=== Begin Enclosure ===

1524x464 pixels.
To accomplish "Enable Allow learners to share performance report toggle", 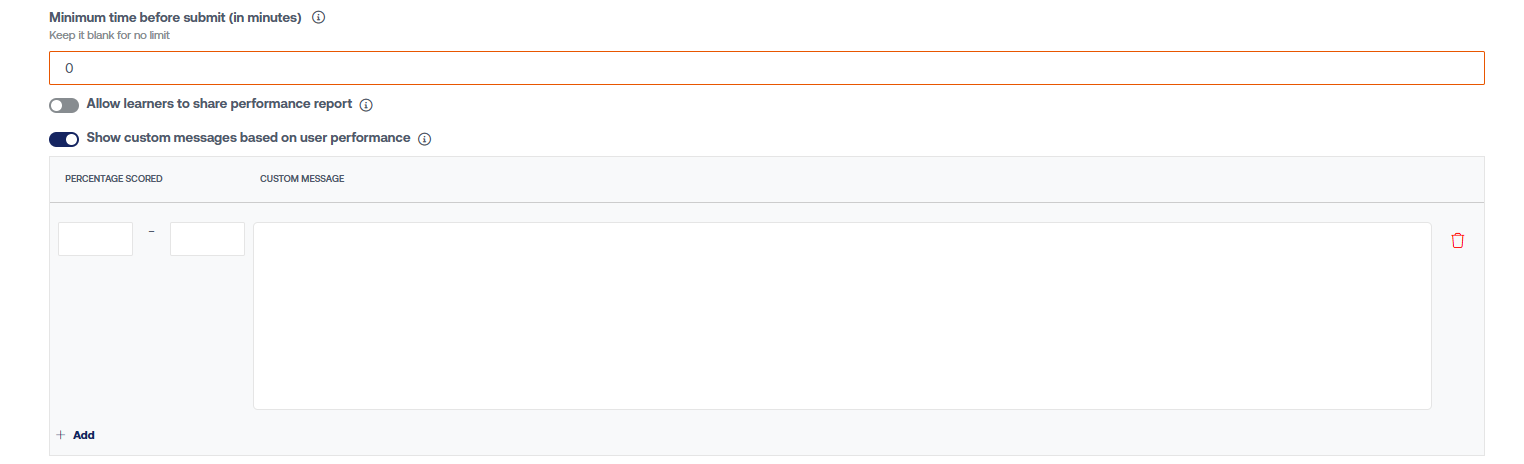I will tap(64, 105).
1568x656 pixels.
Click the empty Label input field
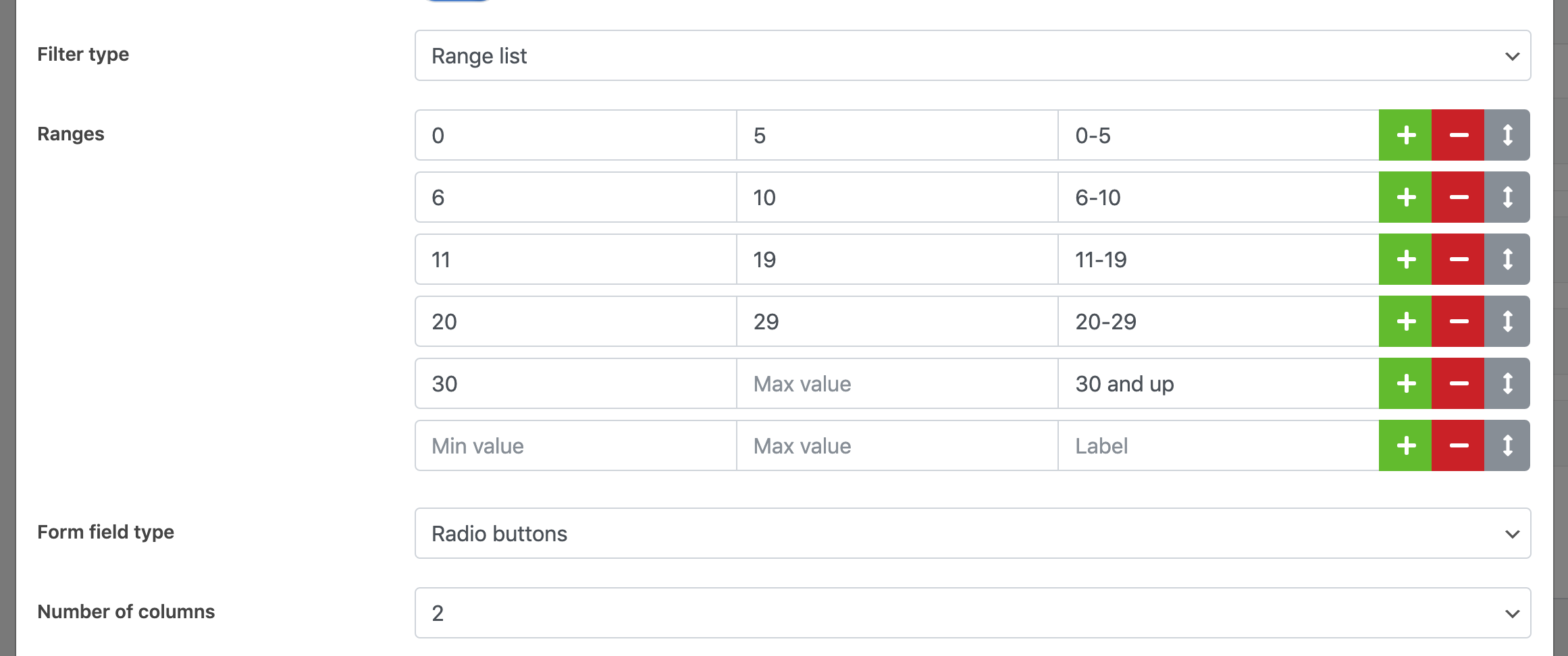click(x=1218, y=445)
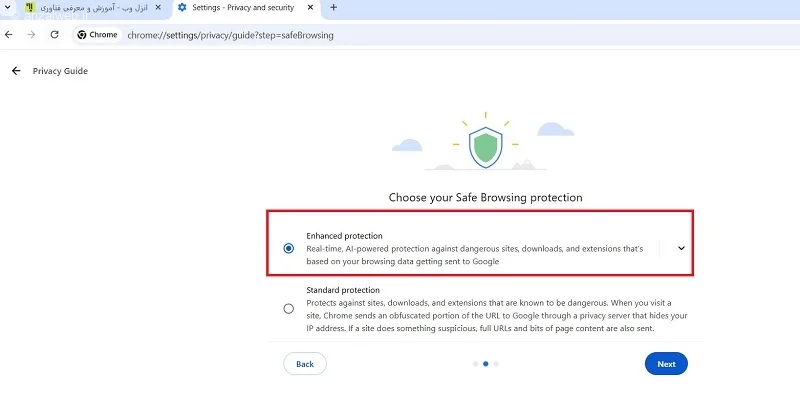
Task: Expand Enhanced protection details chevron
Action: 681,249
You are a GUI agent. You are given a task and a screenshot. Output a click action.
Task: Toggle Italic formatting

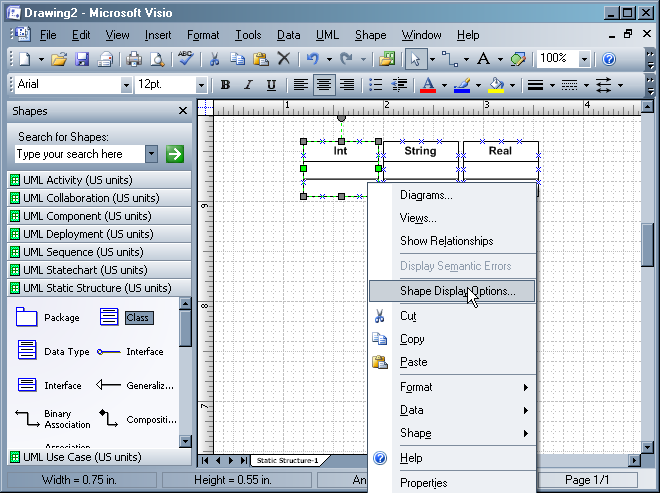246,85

=== End Enclosure ===
=== Begin Enclosure ===

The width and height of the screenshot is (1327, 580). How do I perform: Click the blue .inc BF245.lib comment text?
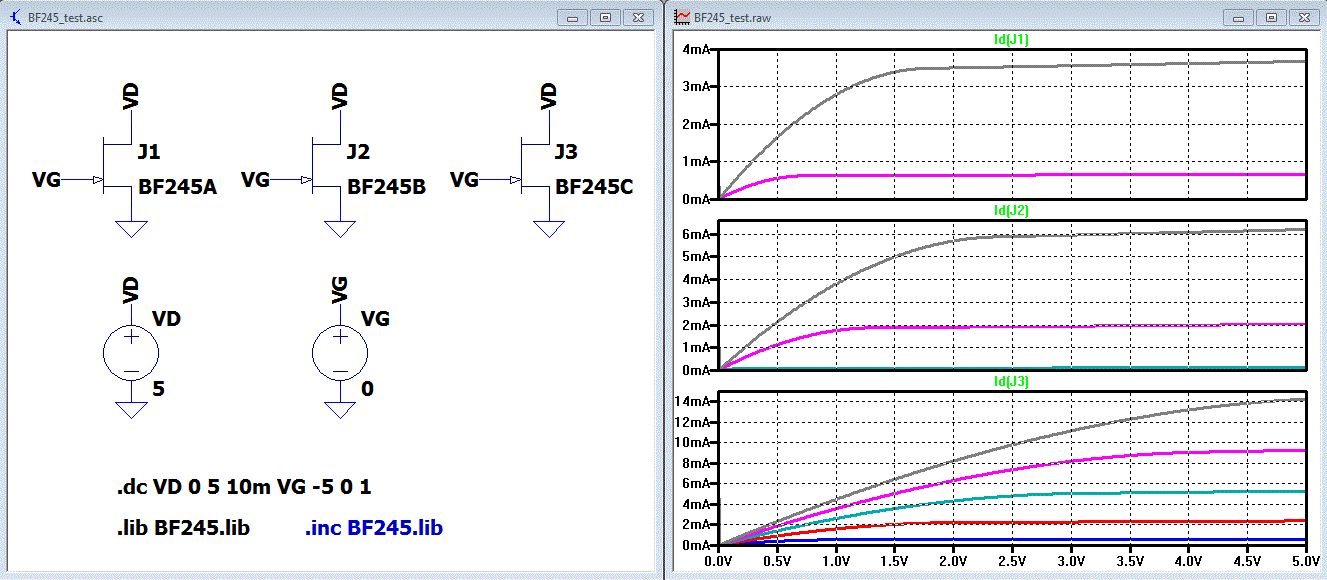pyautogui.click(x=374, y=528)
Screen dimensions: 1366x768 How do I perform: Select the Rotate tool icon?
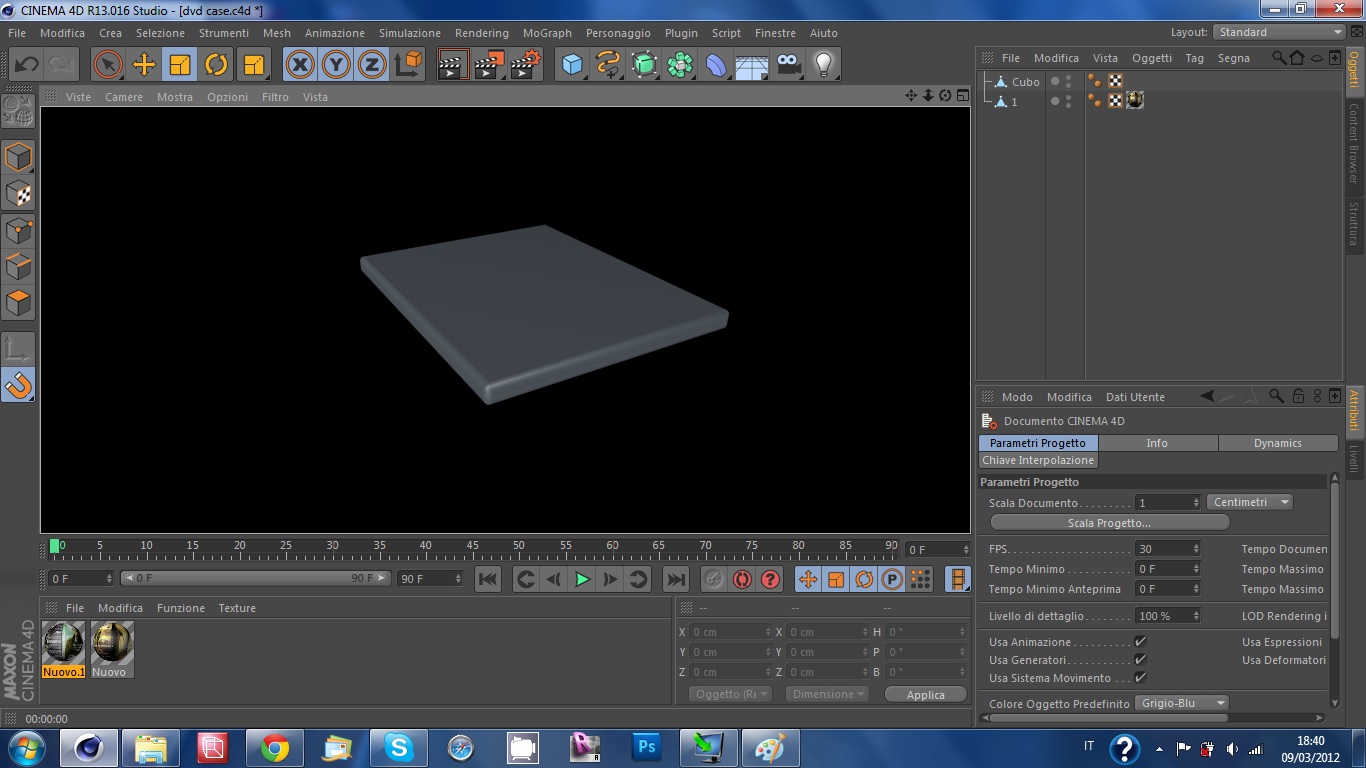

=== End Enclosure ===
=== Begin Enclosure ===

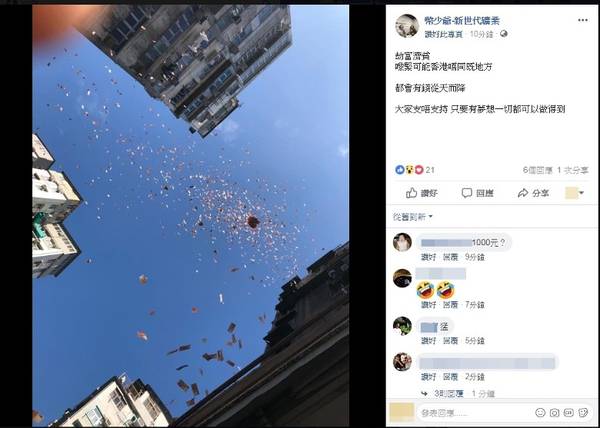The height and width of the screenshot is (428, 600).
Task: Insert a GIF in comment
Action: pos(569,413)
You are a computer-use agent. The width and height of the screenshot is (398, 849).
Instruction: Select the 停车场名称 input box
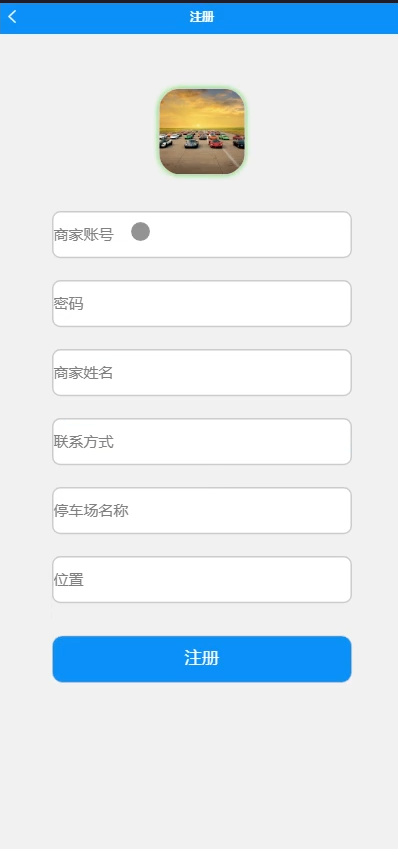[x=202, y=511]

=== End Enclosure ===

:: WHAT TO DO ::
Copy out the lines above from the line containing "The width and height of the screenshot is (1327, 580)." through the line containing "Screen dimensions: 1366x768", exactly, and keep the pictures out.

:: SOLUTION TO THE PROBLEM ::
The width and height of the screenshot is (1327, 580). How do I perform: Click the blue .inc BF245.lib comment text?
pyautogui.click(x=374, y=528)
Screen dimensions: 1366x768 How do I perform: Select the Rotate tool icon?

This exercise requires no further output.